◆ RECORDS FOR THIS EXERCISE:
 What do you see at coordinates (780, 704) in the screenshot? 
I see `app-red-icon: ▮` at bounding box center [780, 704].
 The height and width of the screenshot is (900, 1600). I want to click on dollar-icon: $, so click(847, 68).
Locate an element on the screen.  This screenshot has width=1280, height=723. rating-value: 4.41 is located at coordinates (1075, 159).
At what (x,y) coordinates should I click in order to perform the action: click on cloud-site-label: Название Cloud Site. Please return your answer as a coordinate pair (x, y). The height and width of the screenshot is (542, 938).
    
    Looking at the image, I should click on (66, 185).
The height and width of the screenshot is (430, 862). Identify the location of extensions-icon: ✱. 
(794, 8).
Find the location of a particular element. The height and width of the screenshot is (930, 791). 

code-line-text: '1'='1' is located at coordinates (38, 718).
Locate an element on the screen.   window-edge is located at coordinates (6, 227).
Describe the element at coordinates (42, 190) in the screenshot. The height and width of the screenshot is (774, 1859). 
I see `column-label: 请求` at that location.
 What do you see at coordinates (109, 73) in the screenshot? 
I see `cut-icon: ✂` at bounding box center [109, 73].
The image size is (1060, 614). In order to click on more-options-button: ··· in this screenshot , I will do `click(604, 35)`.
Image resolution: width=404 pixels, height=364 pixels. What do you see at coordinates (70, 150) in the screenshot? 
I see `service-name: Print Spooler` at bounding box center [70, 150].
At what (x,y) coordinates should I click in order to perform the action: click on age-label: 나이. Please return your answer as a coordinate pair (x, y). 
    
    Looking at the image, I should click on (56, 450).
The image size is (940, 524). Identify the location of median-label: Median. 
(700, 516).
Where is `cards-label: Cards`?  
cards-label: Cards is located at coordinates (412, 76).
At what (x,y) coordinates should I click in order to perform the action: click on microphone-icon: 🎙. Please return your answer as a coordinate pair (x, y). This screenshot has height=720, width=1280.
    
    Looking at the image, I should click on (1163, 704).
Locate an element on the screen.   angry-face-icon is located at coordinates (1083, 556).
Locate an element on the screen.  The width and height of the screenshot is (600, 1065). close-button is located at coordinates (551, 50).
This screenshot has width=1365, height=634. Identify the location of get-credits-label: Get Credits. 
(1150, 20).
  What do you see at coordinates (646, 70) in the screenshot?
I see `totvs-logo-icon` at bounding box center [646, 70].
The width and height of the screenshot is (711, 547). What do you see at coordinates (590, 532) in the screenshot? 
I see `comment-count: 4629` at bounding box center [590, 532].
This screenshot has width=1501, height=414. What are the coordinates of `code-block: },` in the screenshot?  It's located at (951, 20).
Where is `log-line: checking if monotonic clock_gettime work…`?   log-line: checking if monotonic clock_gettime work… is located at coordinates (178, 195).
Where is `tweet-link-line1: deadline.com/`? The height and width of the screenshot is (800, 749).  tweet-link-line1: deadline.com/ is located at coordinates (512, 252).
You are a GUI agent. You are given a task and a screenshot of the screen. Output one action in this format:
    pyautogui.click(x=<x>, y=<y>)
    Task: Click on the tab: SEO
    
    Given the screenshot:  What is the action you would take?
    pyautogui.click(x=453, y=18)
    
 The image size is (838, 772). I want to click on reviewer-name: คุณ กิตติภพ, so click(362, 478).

◆ WORK ORDER: Rewrite the data as a numbered list, covering everything from the line containing "Describe the element" down to the line containing "(1150, 20).", both of those lines included. Leave out any blank lines.

◆ ANSWER TO THIS TASK:
1. Describe the element at coordinates (42, 190) in the screenshot. The height and width of the screenshot is (774, 1859). 
2. I see `column-label: 请求` at that location.
3.  What do you see at coordinates (109, 73) in the screenshot? 
4. I see `cut-icon: ✂` at bounding box center [109, 73].
5. The image size is (1060, 614). In order to click on more-options-button: ··· in this screenshot , I will do `click(604, 35)`.
6. Image resolution: width=404 pixels, height=364 pixels. What do you see at coordinates (70, 150) in the screenshot? 
7. I see `service-name: Print Spooler` at bounding box center [70, 150].
8. At what (x,y) coordinates should I click in order to perform the action: click on age-label: 나이. Please return your answer as a coordinate pair (x, y). 
9.     Looking at the image, I should click on (56, 450).
10. The image size is (940, 524). Identify the location of median-label: Median. 
11. (700, 516).
12. Where is `cards-label: Cards`?  
13. cards-label: Cards is located at coordinates (412, 76).
14. At what (x,y) coordinates should I click in order to perform the action: click on microphone-icon: 🎙. Please return your answer as a coordinate pair (x, y). This screenshot has height=720, width=1280.
15.     Looking at the image, I should click on (1163, 704).
16. Locate an element on the screen.   angry-face-icon is located at coordinates (1083, 556).
17. Locate an element on the screen.  The width and height of the screenshot is (600, 1065). close-button is located at coordinates (551, 50).
18. This screenshot has width=1365, height=634. Identify the location of get-credits-label: Get Credits. 
19. (1150, 20).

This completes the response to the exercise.